Voicecover AI Launches Video Translation Tool

Voicecover AI has introduced an AI-powered video translation tool that features voice cloning and lip sync capabilities. This platform enables creators to translate videos into 14 languages, including Arabic, Mandarin, and Spanish, while matching the speaker's lip movements to the translated audio.

This tool aims to reduce localization costs for businesses in marketing, entertainment, and social media. Voicecover's proprietary model, Localizer v3, powers this feature, which is accessible through Voicecover Studio and its API.

A model card repository for the video-to-video translation model and API specifications for web service usage will be available soon. Videos can range from 10 seconds to 55 minutes, with a maximum file size of 2GB, and work best with a single subject facing the camera.

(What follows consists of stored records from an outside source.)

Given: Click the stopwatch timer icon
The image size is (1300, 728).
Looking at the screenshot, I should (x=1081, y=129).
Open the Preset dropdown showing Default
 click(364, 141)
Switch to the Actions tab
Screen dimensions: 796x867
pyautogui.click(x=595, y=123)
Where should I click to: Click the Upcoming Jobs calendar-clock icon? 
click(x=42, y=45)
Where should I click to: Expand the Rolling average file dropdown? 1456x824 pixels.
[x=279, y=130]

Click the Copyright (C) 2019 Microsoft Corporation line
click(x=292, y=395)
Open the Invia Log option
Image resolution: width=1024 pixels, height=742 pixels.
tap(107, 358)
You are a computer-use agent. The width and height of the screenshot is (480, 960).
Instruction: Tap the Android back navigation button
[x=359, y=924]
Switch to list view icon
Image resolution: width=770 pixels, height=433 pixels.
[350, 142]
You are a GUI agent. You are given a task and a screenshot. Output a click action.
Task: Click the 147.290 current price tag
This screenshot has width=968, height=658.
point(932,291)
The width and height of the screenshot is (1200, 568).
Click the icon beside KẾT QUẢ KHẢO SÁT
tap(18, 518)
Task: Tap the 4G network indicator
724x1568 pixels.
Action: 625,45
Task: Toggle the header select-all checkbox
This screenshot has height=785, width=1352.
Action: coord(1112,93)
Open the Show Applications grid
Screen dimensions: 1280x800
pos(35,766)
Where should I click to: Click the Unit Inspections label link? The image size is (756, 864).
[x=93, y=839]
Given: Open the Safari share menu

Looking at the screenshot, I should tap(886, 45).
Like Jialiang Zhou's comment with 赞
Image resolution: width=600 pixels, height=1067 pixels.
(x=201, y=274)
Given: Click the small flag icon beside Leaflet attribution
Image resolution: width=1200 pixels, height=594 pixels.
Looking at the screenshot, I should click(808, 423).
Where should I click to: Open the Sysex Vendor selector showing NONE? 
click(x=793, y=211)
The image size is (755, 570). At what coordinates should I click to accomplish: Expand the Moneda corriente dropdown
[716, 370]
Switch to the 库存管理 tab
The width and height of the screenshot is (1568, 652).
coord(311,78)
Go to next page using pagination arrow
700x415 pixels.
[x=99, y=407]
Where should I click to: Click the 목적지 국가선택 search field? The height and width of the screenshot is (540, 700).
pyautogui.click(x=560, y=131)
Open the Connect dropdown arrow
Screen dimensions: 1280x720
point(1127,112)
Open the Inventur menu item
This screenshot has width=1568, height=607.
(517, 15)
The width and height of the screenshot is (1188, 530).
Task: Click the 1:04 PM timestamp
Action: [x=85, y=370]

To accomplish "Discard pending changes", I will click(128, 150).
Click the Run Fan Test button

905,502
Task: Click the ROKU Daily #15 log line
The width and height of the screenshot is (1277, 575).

API Specification for Video Translation Service

Overview

The Voicecover API allows developers to integrate video translation capabilities into their applications, enabling seamless localization and voice cloning.

Base URL

https://api.voicecover.ai/v1

Authentication

Method: Bearer Token
Header: Authorization: Bearer <your_access_token>

Endpoints

Translate Video

Endpoint: /translate
Method: POST
Description: Submits a video for translation.

Request Body:

{
  "video_url": "string",
  "target_languages": ["string"],
  "voice_cloning": true,
  "lip_sync": true
}

Response:

{
  "job_id": "string",
  "status": "pending"
}

Check Translation Status
- Endpoint: /status/{job_id}
- Method: GET
- Description: Retrieves the status of a translation job.
- Response:
```
{
  "job_id": "string",
  "status": "completed",
  "download_url": "string"
}
```
Get Supported Languages
- Endpoint: /languages
- Method: GET
- Description: Lists all supported translation languages.
- Response:
```
{
  "languages": ["string"]
}
```

Rate Limits

Requests: 100 requests per minute
Video Length: Up to 55 minutes
File Size: Max 2GB

Model Specification for Video Translation

Model Name

Localizer v3

Model Type

Architecture: Deep Learning (Convolutional Neural Networks for video, Recurrent Neural Networks for audio)

Input Specifications

Video Format: MP4, AVI, MOV
Audio Format: AAC, MP3
Resolution: Up to 1080p

Output Specifications

Translated Video: MP4 format with synchronized audio and lip movements
Supported Languages: 14 languages including Russian, Arabic, Mandarin, Japanese, Hindi, Spanish, and French

Performance Metrics

Translation Accuracy: 95% (based on internal benchmarks)
Lip Sync Accuracy: 90% (measured against human dubbing)

Use Cases

Marketing videos
Educational content
Entertainment localization

Limitations

Supports only one subject in the frame
Best results with face fully visible and facing the camera

This specification provides a comprehensive overview of the API and model functionalities for integrating and utilizing the Voicecover video translation service.